Anticaptura quer dizer, quarto, que todo candidato a deputado e senador deveria entrar na disputa com um contrato público de mandato. Não promessa vazia. Não slogan emocional. Contrato. Quem são as comunidades reais que sustentam essa candidatura? Quais interesses econômicos podem conflitar com sua atuação? Como será a prestação de contas periódica? Como a população poderá verificar coerência entre voto, discurso e compromisso inicial? O mandato não deveria começar no dia da posse. Deveria começar no dia em que o candidato aceita ser medido publicamente pelo que promete representar.

Anticaptura quer dizer, quinto, que a gente precisa inverter o imaginário da liderança. Não é líder quem domina a cena. Não é líder quem vence no grito. Não é líder quem se torna inevitável porque ninguém mais teve chance de crescer. Líder político legítimo é quem aumenta a capacidade coletiva do território de pensar, discordar, decidir e se reorganizar sem medo. Se a presença da pessoa estreita o campo, concentra dependência e transforma toda diferença em ameaça, não estamos diante de liderança. Estamos diante de captura travestida de autoridade.

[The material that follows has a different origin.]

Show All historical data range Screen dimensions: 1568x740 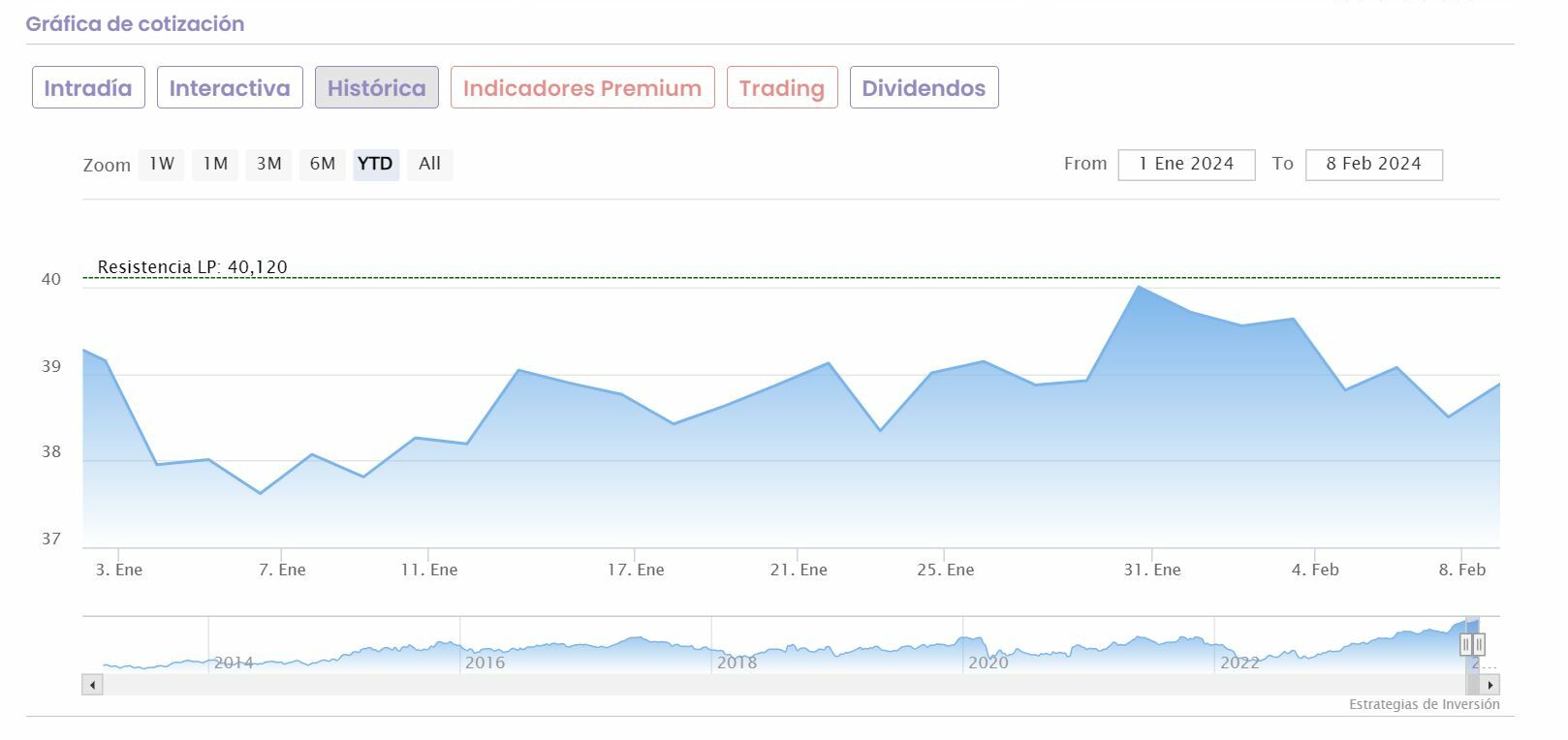[429, 164]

É aqui que o contraste entre liderança alternante e liderança capturada ganha sua forma política mais séria. Uma democracia sadia não precisa abolir liderança. Precisa impedir que a liderança vire propriedade. Deputados e senadores deveriam ser escolhidos por sua capacidade de sustentar confiança pública sem privatizar o mandato. Deveriam mostrar que conseguem representar sem se confundir com o cargo, conduzir sem sufocar, ocupar função sem bloquear a emergência de outras lideranças. Quando o sistema só promove quem já chega cercado de dinheiro, favor e proteção, ele produz exatamente o oposto: mandatos hipotecados, fidelidade ascendente e comunidade usada como escada.

No vocabulário BrainLatam2026, isso é decisivo. Uma democracia de Zona 2 seleciona gente que já mostrou plasticidade, escuta, reciprocidade e compromisso verificável com o comum. Uma democracia de Zona 3 tolera lideranças montadas por medo, máquina, dependência e captura simbólica. A primeira quer representantes enraizados. A segunda aceita operadores do poder com base eleitoral terceirizada. A primeira aumenta pertencimento crítico. A segunda fabrica obediência com aparência de escolha.

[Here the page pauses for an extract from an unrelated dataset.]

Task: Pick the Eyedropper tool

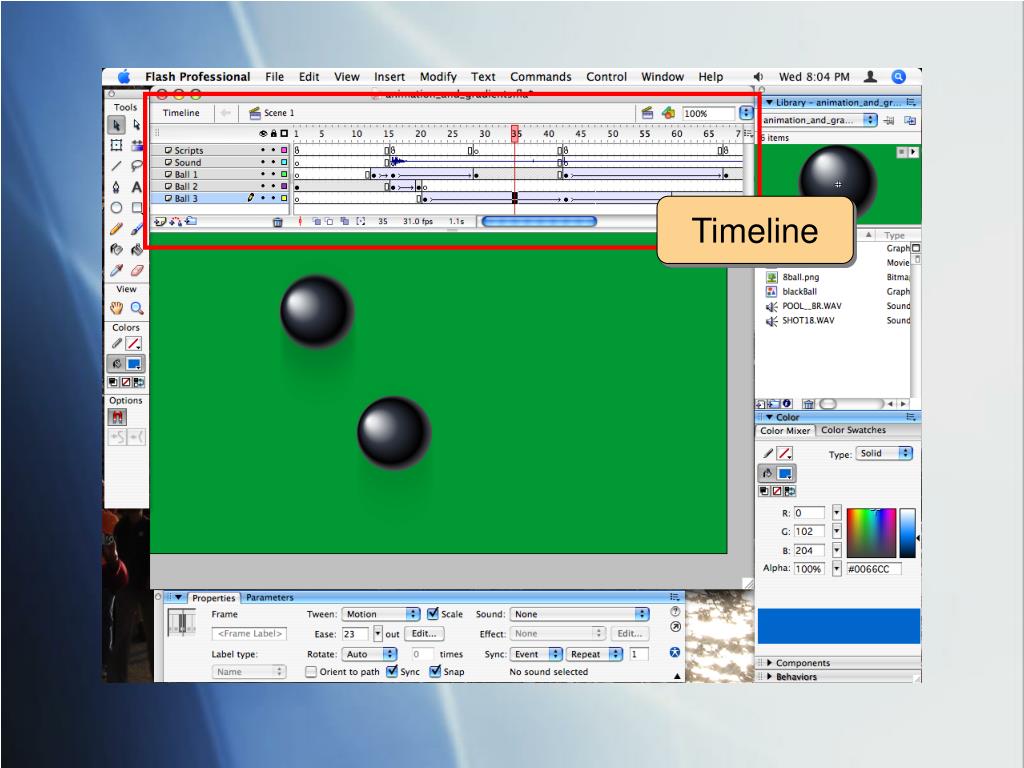Action: point(117,270)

Então a pergunta correta para deputado e senador não deveria ser:
quem tem mais chance?
Nem:
quem tem mais estrutura?
Nem:
quem está mais forte nas redes?

A pergunta correta deveria ser esta:
quem já liderou vidas reais sem comprar o ritmo do grupo?
quem já serviu uma comunidade antes de pedir que essa comunidade o transformasse em mandato?
quem suporta transparência sem perder viabilidade?
quem continua de pé quando a política deixa de ser vitrine e volta a ser serviço?

BrainLatam2026 tem obrigação de dizer isso em voz alta:
o Brasil não precisa apenas de campanhas mais limpas.
Precisa de um novo mecanismo de eleição.

Um mecanismo que não premie apenas quem conseguiu aparecer.
Um mecanismo que reconheça liderança antes do marketing.
Um mecanismo que filtre captura antes da urna.
Um mecanismo que trate o mandato como extensão de serviço público já vivido, e não como oportunidade de retorno privado sobre investimento político.

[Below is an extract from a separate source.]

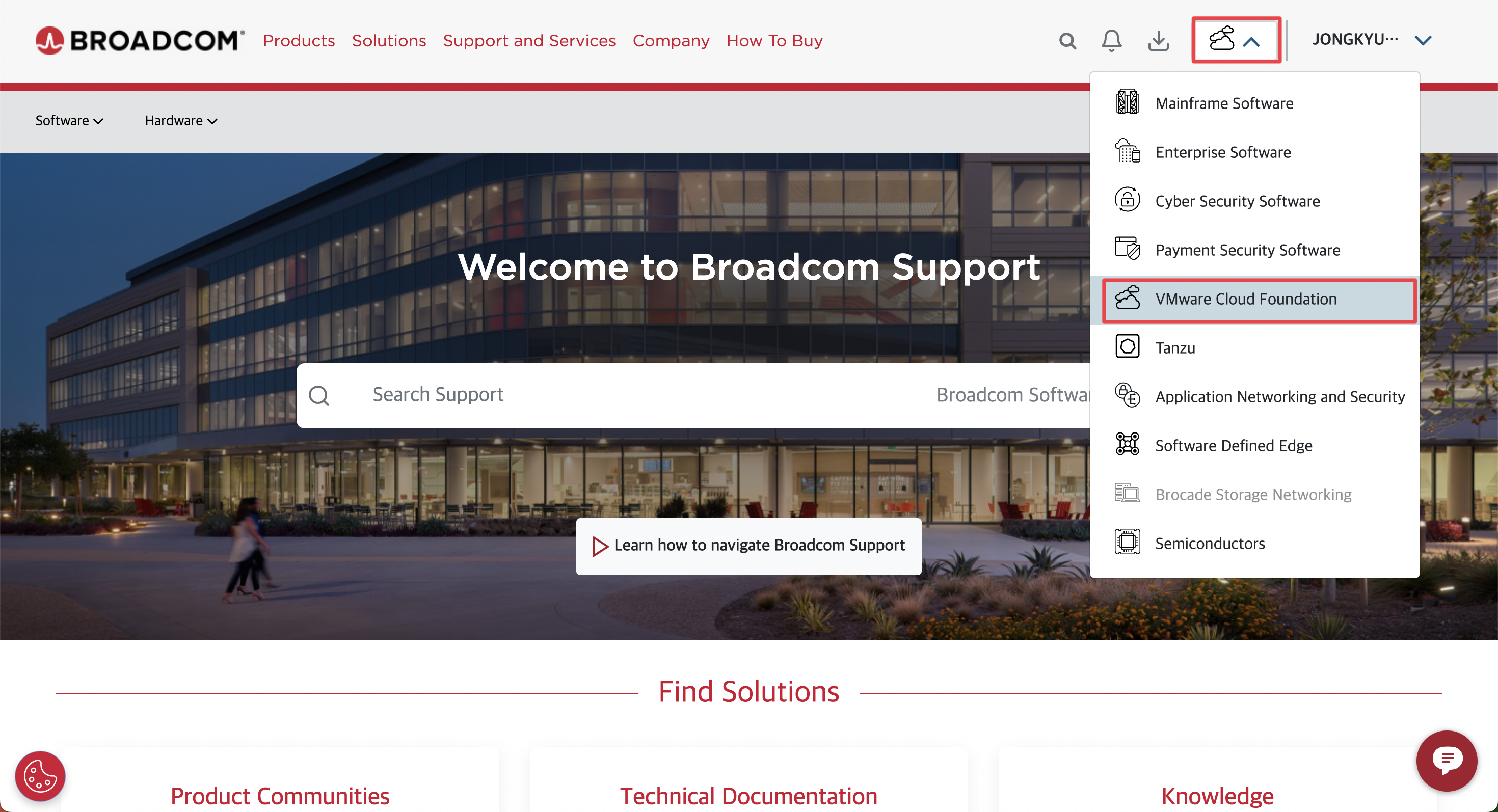1498x812 pixels.
Task: Open the Products menu item
Action: click(x=299, y=41)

Porque a democracia adoece quando a campanha fabrica líder onde nunca houve liderança.
E começa a respirar melhor quando a eleição aprende a distinguir, antes do voto, quem representa o comum e quem apenas o usa.

Referências

[1] Tribunal Superior Eleitoral, 2026 — “Eleições 2026: TSE publica todas as resoluções que orientarão o pleito”.
Mostra que o TSE publicou as 14 resoluções que disciplinam as Eleições Gerais de 2026 e organiza as regras do processo eleitoral. (Justiça Eleitoral)

[2] TSE / Resolução nº 23.752, de 26 de fevereiro de 2026.
Atualiza a Resolução nº 23.607/2019 sobre arrecadação, gastos de campanha e prestação de contas, além de prever que gastar além dos limites pode levar inclusive a responsabilização por abuso do poder econômico. (Justiça Eleitoral)

[3] Tribunal Superior Eleitoral, 2026 — “Fundo Especial de Financiamento de Campanha: o que é e para que serve?”
Explica que o FEFC é fundo público destinado ao financiamento das campanhas eleitorais. (Justiça Eleitoral)

[4] TSE, Temas Selecionados, 2026 — abuso do poder político e econômico.
Afirma que abusos com gravidade suficiente ferem a legitimidade e a normalidade das eleições. (Temas Selecionados)

[5] TSE, Temas Selecionados, 2025 — caracterização do abuso de poder econômico em campanha.
Registra que gastos ilícitos, intimidação e outras condutas graves podem influenciar normalidade, isonomia e legitimidade da disputa. (Temas Selecionados)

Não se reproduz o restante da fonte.